Obviously not every startup will become a Microsoft no matter how closely it follows its playbook of finding a niche market that it knows well from its founders experience, can learn from, dominate and then leverage to what are called market adjacencies. These are similar markets to your niche market that don’t require a huge leap of faith nor leaps of product development and marketing costs to reach. Microsoft’s first customers were programmers and Altair. It’s next became computer manufacturers who purchased MS-DOs – which became a must-have purchase for every microcomputer company.
It doesn’t matter if you are a B2B company or a B2C company, your goal during the all important customer discovery phase is to find not just a customer, but a cluster of customers, a niche, that has an unfilled need for your product and that you can reach economically. Finding the elusive product/market fit is much easier when your market is small and homogenous, a niche than a very large and heterogeneous market.
May founders get anxious when I preach this strategy to them. “But what if a competitor comes along who will address everyone, not the tiny market you are telling us to target, won’t they end up winning?” No. Your goal should be building barriers to entry to your niche, not worrying about the rest of the world. That’s trying to boil the ocean, as they say.
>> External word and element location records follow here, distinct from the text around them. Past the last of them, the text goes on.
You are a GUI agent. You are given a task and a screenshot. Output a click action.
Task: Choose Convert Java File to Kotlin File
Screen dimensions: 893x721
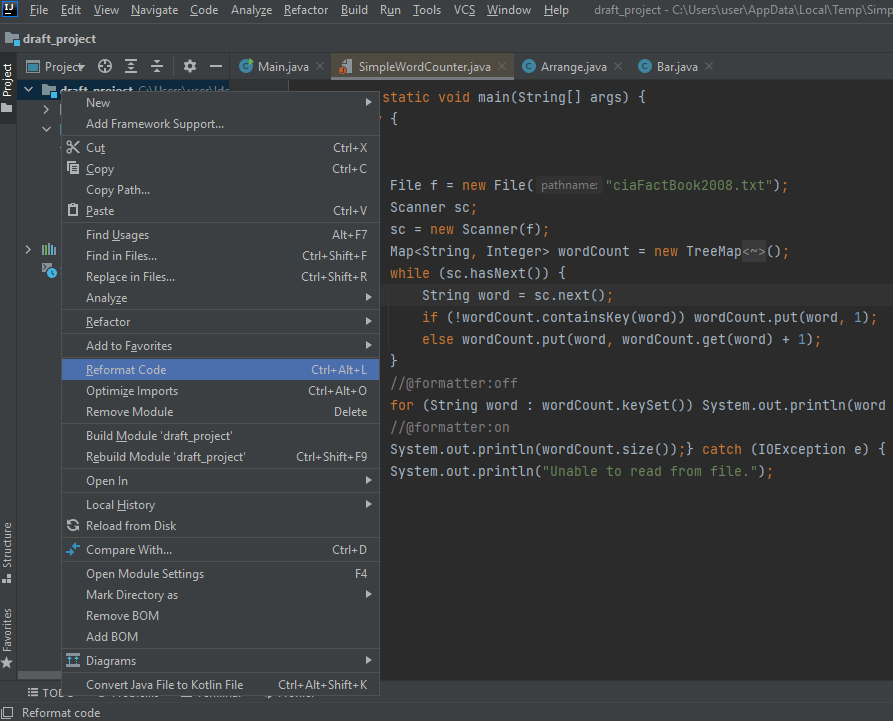tap(164, 685)
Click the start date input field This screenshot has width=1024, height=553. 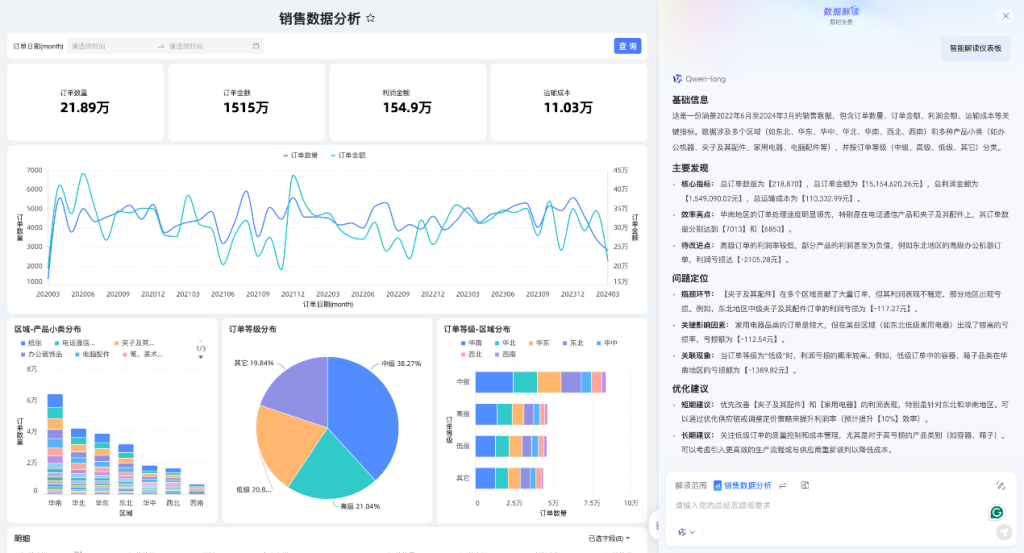[110, 46]
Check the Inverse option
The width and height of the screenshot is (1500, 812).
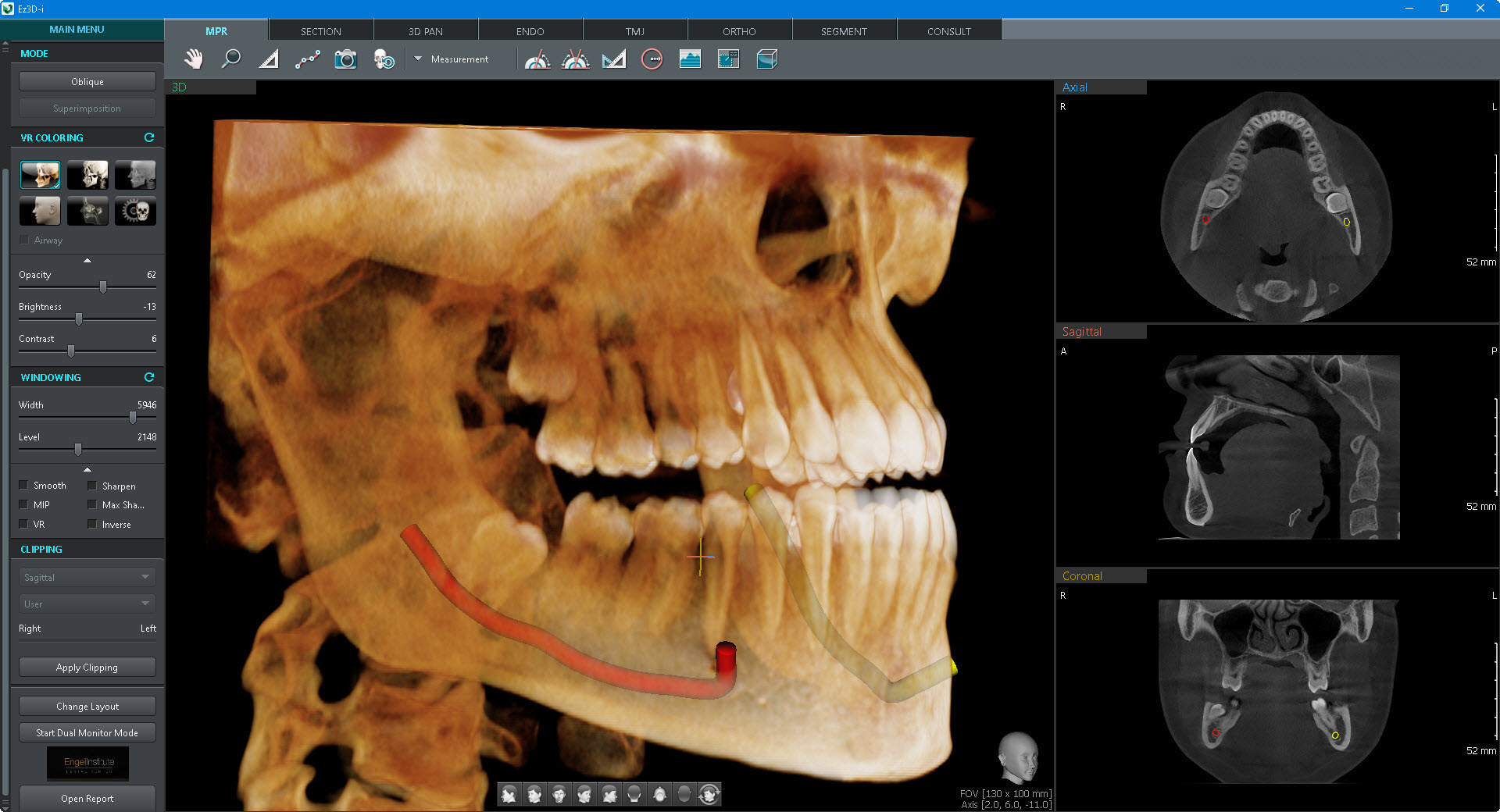(92, 524)
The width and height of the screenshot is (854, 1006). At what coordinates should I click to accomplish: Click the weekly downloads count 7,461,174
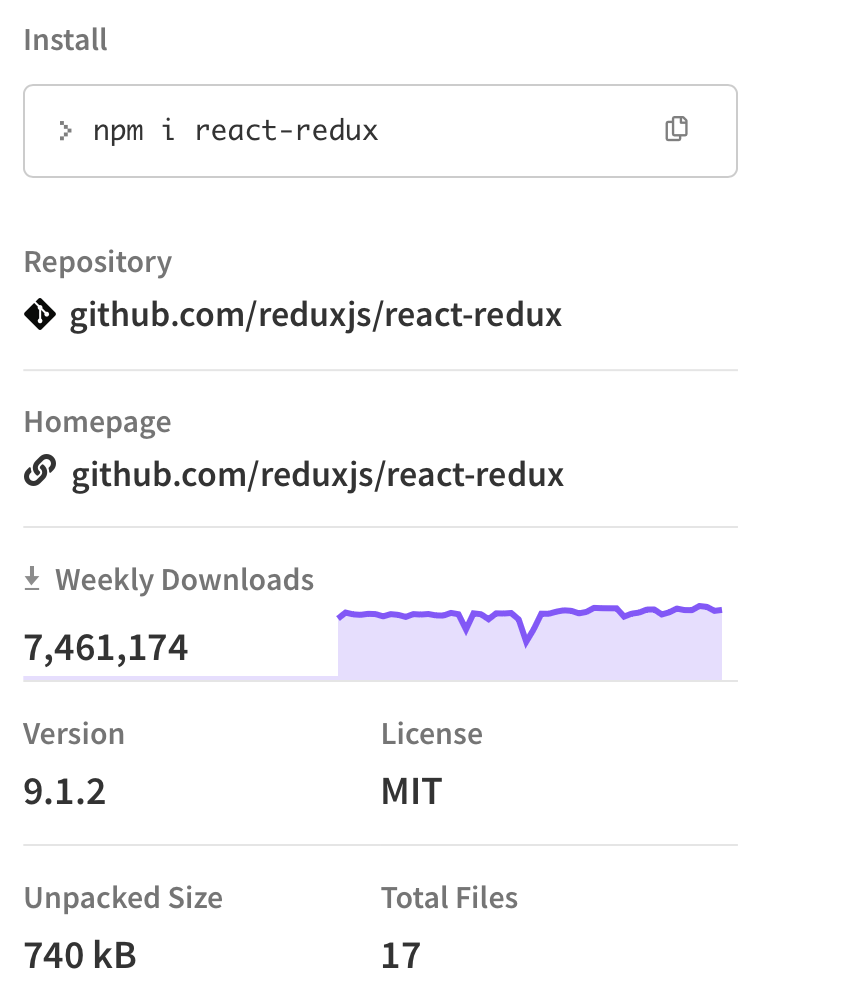point(105,647)
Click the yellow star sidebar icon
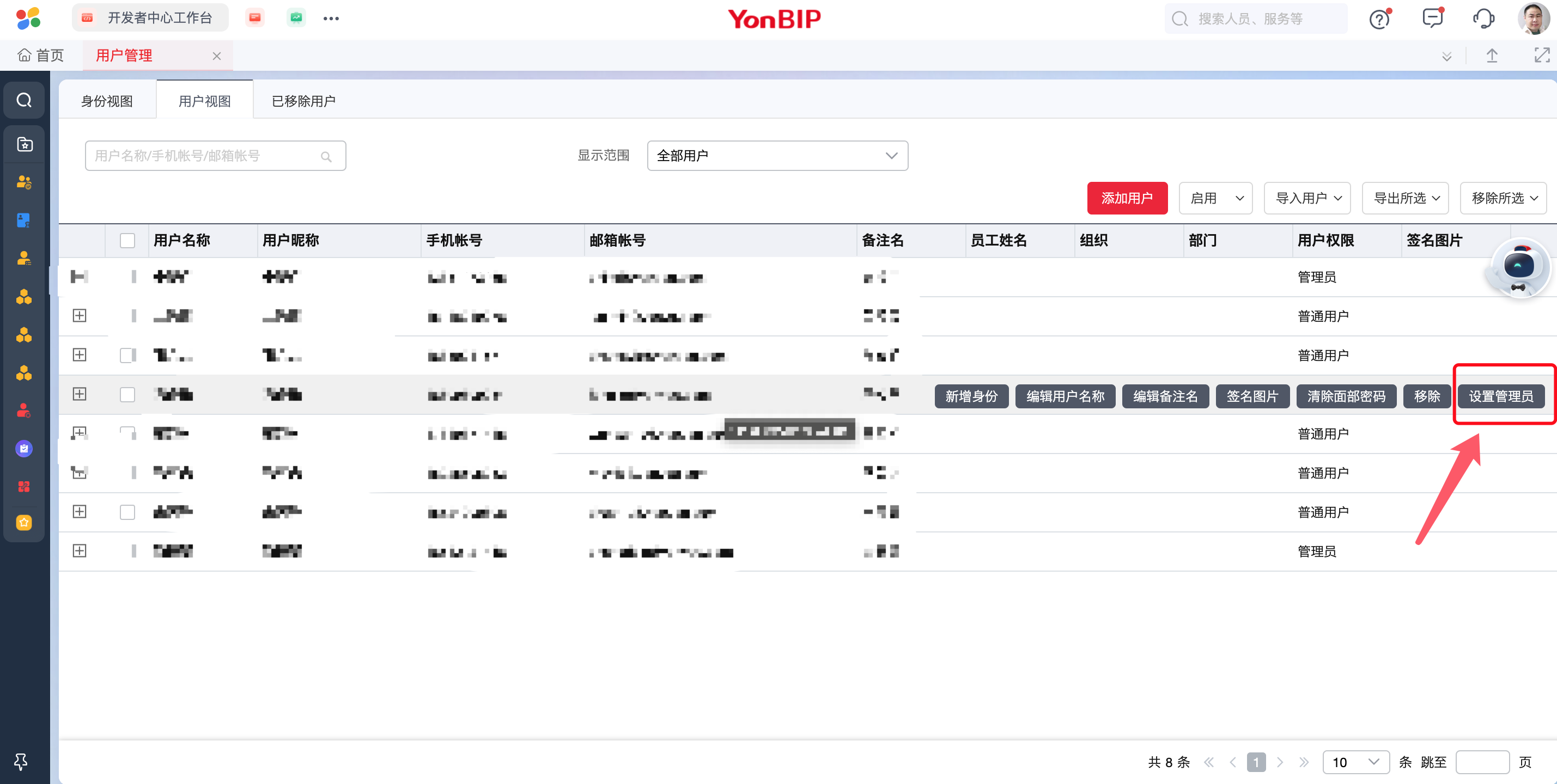Image resolution: width=1557 pixels, height=784 pixels. 24,523
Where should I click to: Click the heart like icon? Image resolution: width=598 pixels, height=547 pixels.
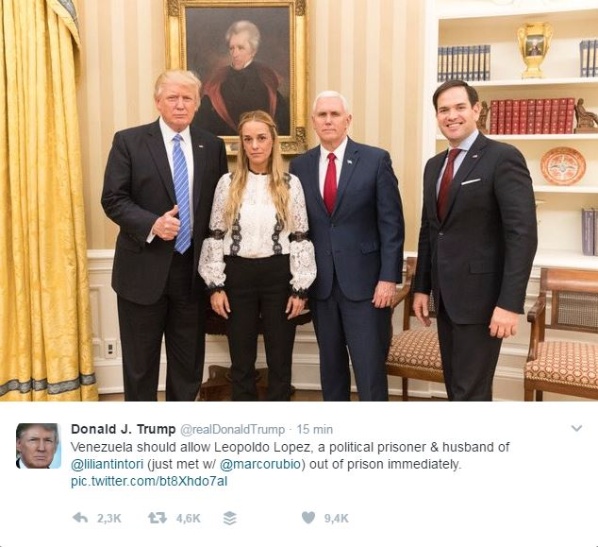(x=308, y=518)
Making sure you have a growth strategy and have identified adjacent markets to move into on the backs of your niche customers will also protect you against competitors.
Yes it is possible to have a product for everyone in a market. VisiCalc, the first electronic spreadsheet and its progeny, Lotus 1-2-3 and Microsoft Excel, were used by virtually every business person, though financial professionals – accountants – were the first adopters and features became targeted at that group for years. But VisiCalc was not just a generational product it was a foundational product. Spreadsheets, word processors, databases – these were the foundational products of the personal computer revolution. Followed in quick succession by a whole new market – computer games.
Find a niche. A group of customer whose problem you can solve in dramatic fashion. Where you are 10X better than existing solutions, which are often manual, clunk,y and expensive. Where customers talk to each other and word of mouth will be your best marketing tool. And stop worrying about all the potential customers you are “leaving behind” and money you are “leaving on the table.” Because they are just that prospects, not paying customers. You’ll get to them in due time – after you dominate your niche.